The EU Delegation to Ghana

The EU Delegation to Ghana convenes 10 Member States (Austria, Czechia, Denmark, France, Germany, Hungary, Italy, Malta, Netherlands, and Spain) represented in Accra, as well as 12 members accredited to Ghana from abroad. Our work extends to public diplomacy and outreach, engaging directly with Ghanaian educational institutions and youth on a variety of topics, ranging from youth inclusion, governance and security, to the green and digital transitions, Erasmus+ scholarships and Horizon Europe research cooperation.

This year, the Delegation of the European Union to Ghana commemorates 50 years of physical presence in Ghana. In recent years, the EU’s role in Ghana has become less focused on development support, to become increasingly political. The EU remains Ghana’s number one development partner, but also its number one investor, number one trade partner, and increasingly, the number one security partner.

Under the Ghana-EU Interim Economic Partnership Agreement (iEPA), the European Union guarantees permanent, duty-free, and quota-free access to its market for all Ghanaian goods with total trade between the EU and Ghana currently at EUR 7.1 billion. 2025 saw a 23% increase in Ghanaian exports to the EU, resulting in a Ghanaian surplus in our trade relations.

Guided by its Global Gateway Strategy, Team Europe’s flagship infrastructure and investment financing offer, with EUR 1 billion allocated to Ghana, the European Union is working with Ghana to implement projects spanning transport infrastructure, local vaccine production, sustainable energy and digitalisation, education and skills development priorities. We aim to increase investment levels even further, helping Ghana towards a more attractive business climate.

The EU has provided more than EUR 100 million in security and defence equipment, training and programming, aimed largely at strengthening Ghana’s security institutions against the spill-over of violent extremism from the Sahel, alongside continuing cooperation on maritime security in the Gulf of Guinea.

This strong collaboration has been sealed through a landmark Security and Defence Partnership, signed earlier this year by Ghana’s Vice President, Professor Jane Naana Opoku-Agyemang, and the EU’s High Representative for Foreign Affairs and Security Policy, Kaja Kallas.

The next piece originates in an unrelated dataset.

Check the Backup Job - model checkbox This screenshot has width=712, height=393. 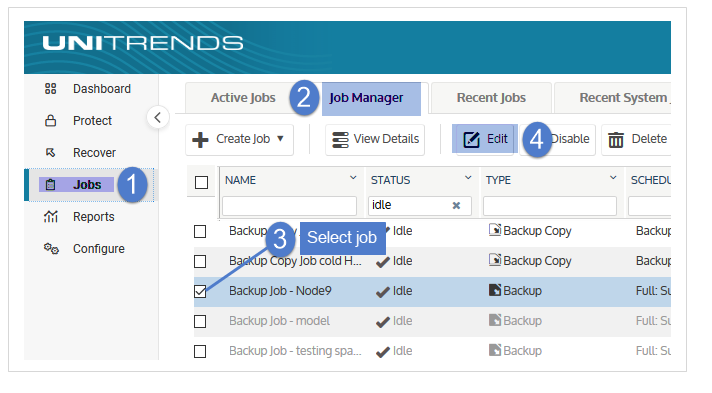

The partnership agreement makes Ghana the first African country to join this strategic arrangement with the European Union.

Priorities for the Future

The partnership between the EU and Ghana is one of shared interests, and mutual respect. Ghana is valued as a stable democracy in West Africa with genuine credibility in regional diplomacy and peacekeeping, a status that matters more, as competition for influence on the continent intensifies.

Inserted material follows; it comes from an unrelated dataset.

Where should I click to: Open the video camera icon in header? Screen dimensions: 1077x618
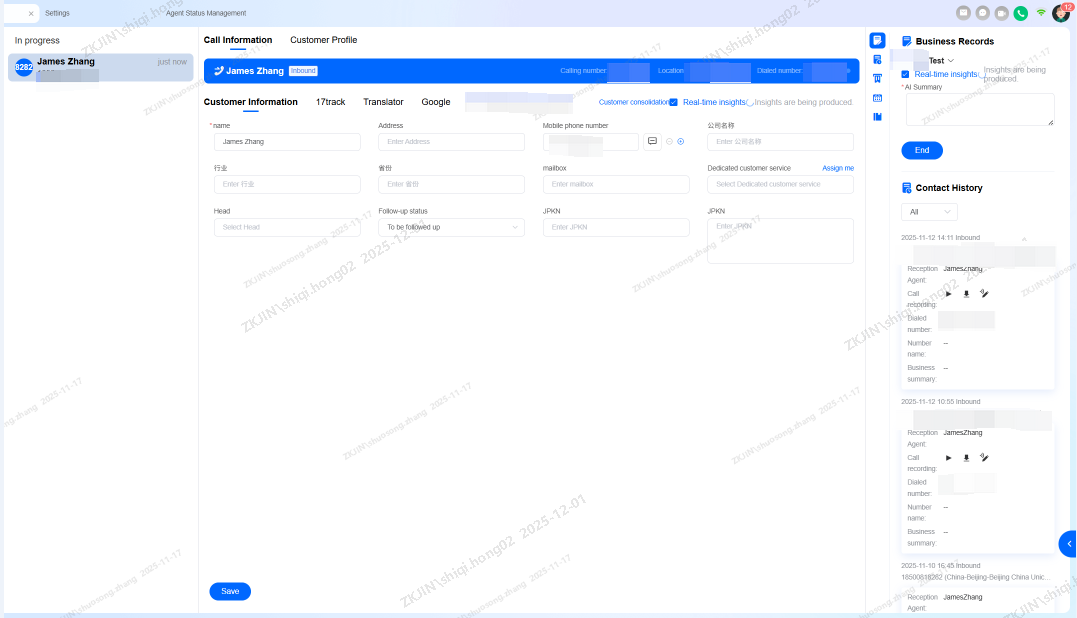[1001, 13]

Russia’s illegal aggression in Ukraine, at Europe’s doorstep, has further catalysed our interest-driven foreign policy. Now that Russia is losing—running out of men for the war and for the economy—the European Union will only sustain its interest-driven policy. This won’t affect EU-Ghana relations, as EU and Ghana interest are already aligned.

The EU frames its ambitions in Ghana not as a demand for alignment but as an invitation: it does not ask Ghana to choose between partners, only to build equal partnerships around interests both sides already share: regional security, economic growth, democratic values, the green and digital transitions, and a rules-based multilateral order.

As the EU celebrates fifty years of cooperation, we reaffirm our commitment to working together for the next fifty years and beyond with Ghana.